Lymphoproliferative disorders involving T helper effector cells with defective LAT signalosomes

Abstract

Linker for activation of T cells (LAT) is a membrane adaptor protein that is expressed in T cells and coordinates the assembly of a multiprotein complex-the LAT signalosome-that links the T cell-specific and the ubiquitous components of the T cell antigen receptor (TCR) signaling pathway. The present review focuses on recent LAT knock-in mice that were found to develop lymphoproliferative disorders involving polyclonal CD4(+) T cells that produced excessive amounts of T helper-type 2 cytokines.
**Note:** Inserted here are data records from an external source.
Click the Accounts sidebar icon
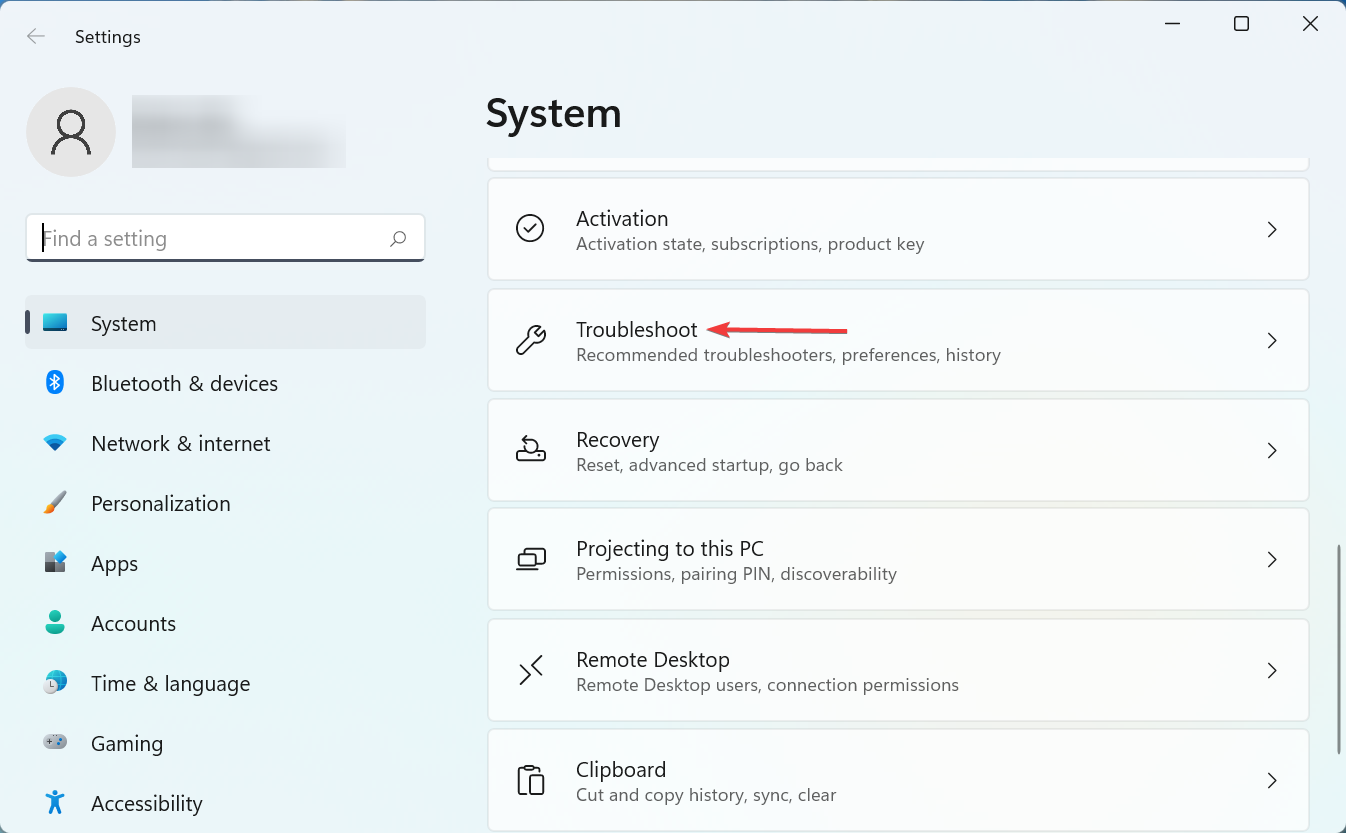The image size is (1346, 833). point(53,623)
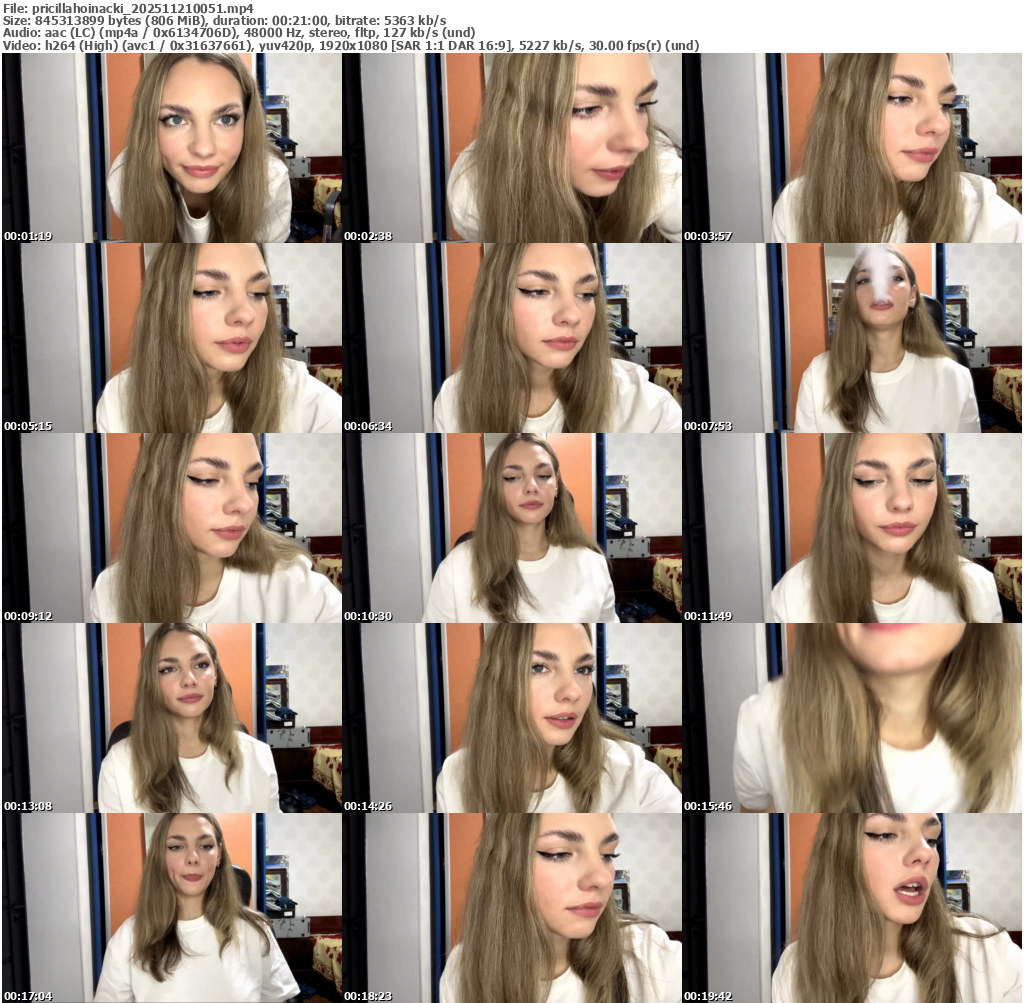
Task: Click the 00:03:57 preview frame
Action: click(852, 147)
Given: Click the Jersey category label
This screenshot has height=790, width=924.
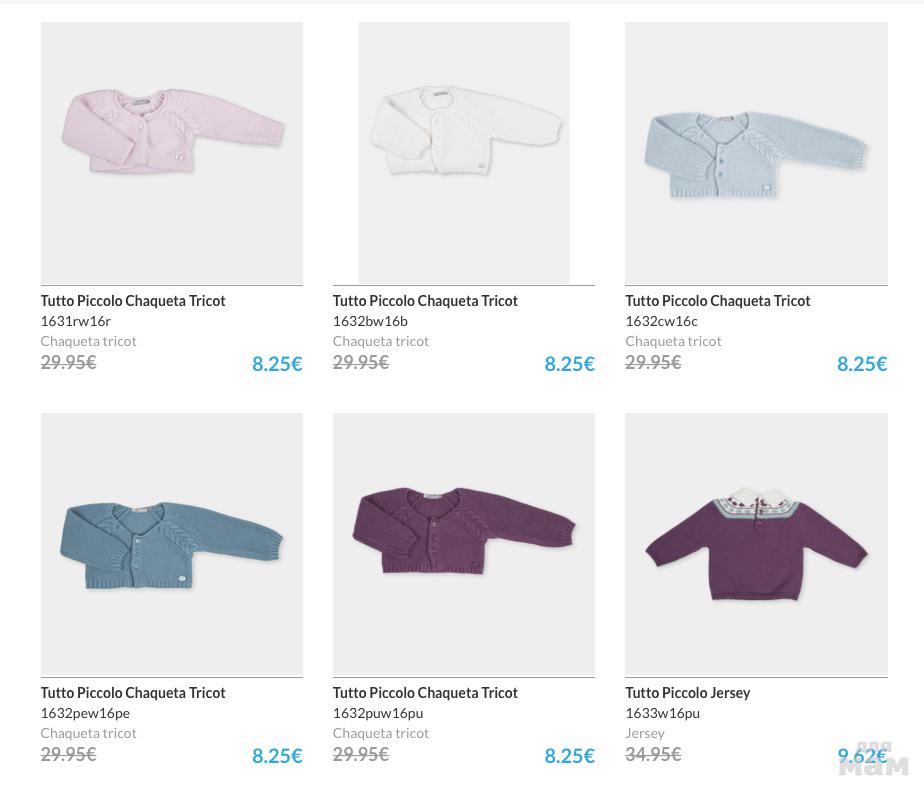Looking at the screenshot, I should click(645, 733).
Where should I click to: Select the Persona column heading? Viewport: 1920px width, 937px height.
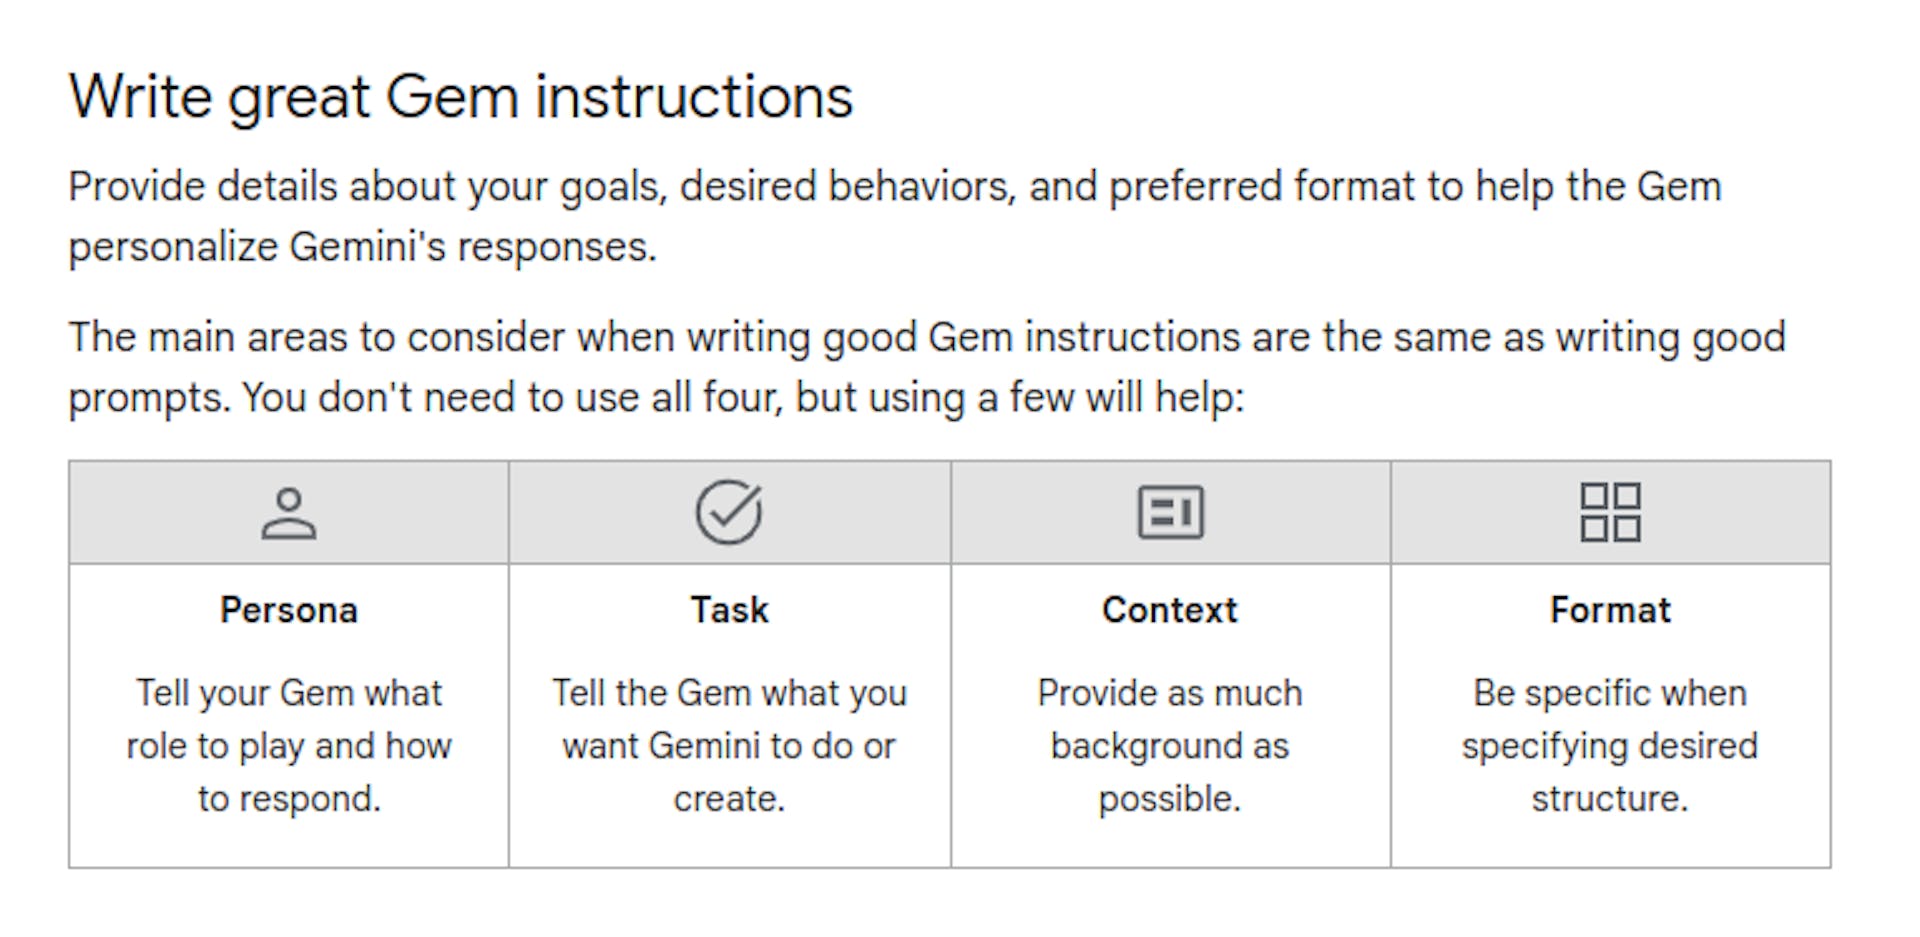pyautogui.click(x=288, y=610)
These mouse models revealed that LAT constitutes more than just a positive regulator of TCR signaling and plays a negative regulatory role that contributes to terminate antigen-driven T cell responses by exerting a repressive function on components of the TCR signaling cassette that lie upstream of LAT or function independently of LAT. In the absence of such a LAT-operated negative regulatory loop that is intrinsic to conventional CD4(+) T cells and of no lesser importance than the extrinsic regulatory mechanisms mediated by regulatory T cells, physiologic, antigen-specific CD4(+) T cell responses evolve into chronic pro-inflammatory responses that perpetuate themselves in a manner that does not depend on engagement of the TCR and that induce the production of massive amounts of antibodies and autoantibodies in a major histocompatibility complex-II-independent, "quasi-mitogenic" mode. As discussed, these data underscore that a novel immunopathology proper to defective LAT signalosomes is likely taking shape, and we propose to call it "LAT signaling pathology."